I worked a little on his "watch me" cue, which is his name. He's only about fifty-fifty on this one, and usually there's a significant lag while he finishes looking at whatever has caught his attention. I still treat him when he finally looks at me, but I'm not sure how to speed up his response. Dottie, on the other hand, has a great "watch me" that is immediate and automatic. I assume Gustav's problem with this is his inability to look away from things that threaten him and still feel safe, and just plain old lack of practice and reliability. Dottie used to suck at it, too. Dottie, however, seems much more willing to put herself in my hands in terms of protection and safety. She is a pretty submissive dog, especially with people, but has a streak of hysteria and anxiety. She's also super barky.

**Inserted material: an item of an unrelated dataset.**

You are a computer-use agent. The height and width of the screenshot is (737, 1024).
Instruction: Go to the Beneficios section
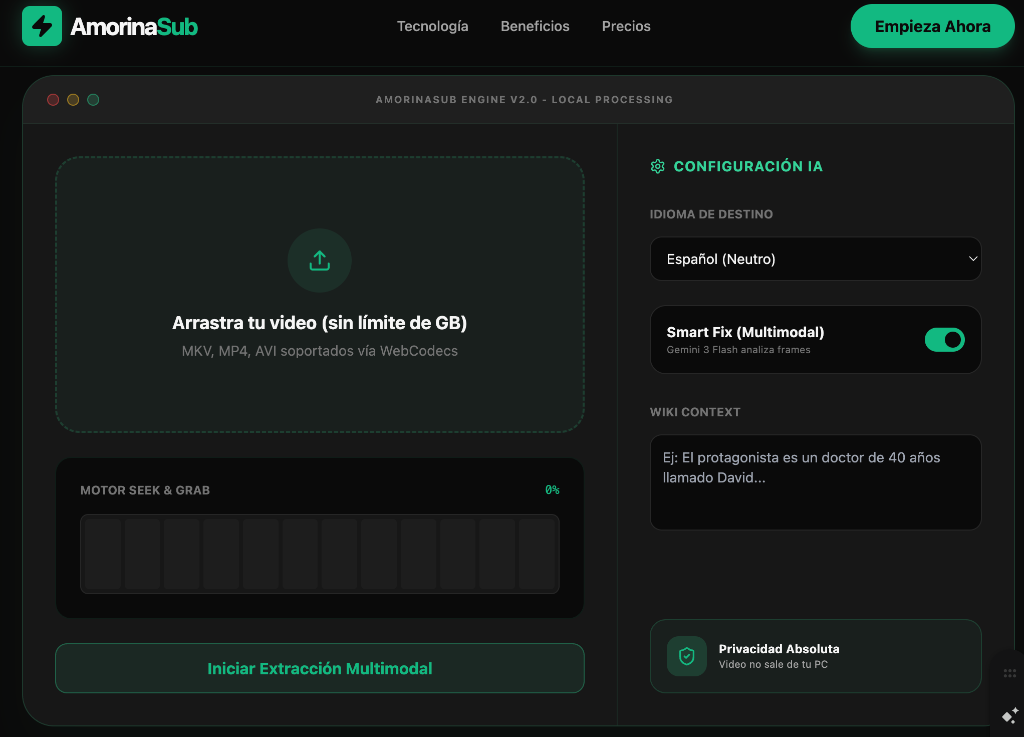[x=535, y=26]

Which leads me to Gustav's other barkfest, which was funny. We came across maybe the ugliest lawn display of horrible blow-up snowglobe Christmas decorations I've ever seen, and Dottie started barking hysterically. Gustav took up the cause too, and I tried having them sit and quiet and give treats. Dottie could only quit barking long enough to eat the chicken off the sidewalk, and I got worried she was being reinforced for barking instead of conditioned against the snow globe, so I just laughed and dragged them past it. I had them sit and watch me a bit past the lawn, so they wouldn't completely get the message that barking and acting foolish would result in increased distance from the scary thing, but I'm not super hopeful that it worked. Anyway, with reactive dogs like mine, sometimes you just have to laugh it off and hope those snowglobes don't become super popular lawn ornaments.

Coming soon: Gustav's exciting change to low protein food, shown in a study to reduce fear aggression in some dogs, after he recovers from a disgusting encounter with bad meat!!

I told you this blog would be totally uninteresting to anyone except myself and dog behavior nuts.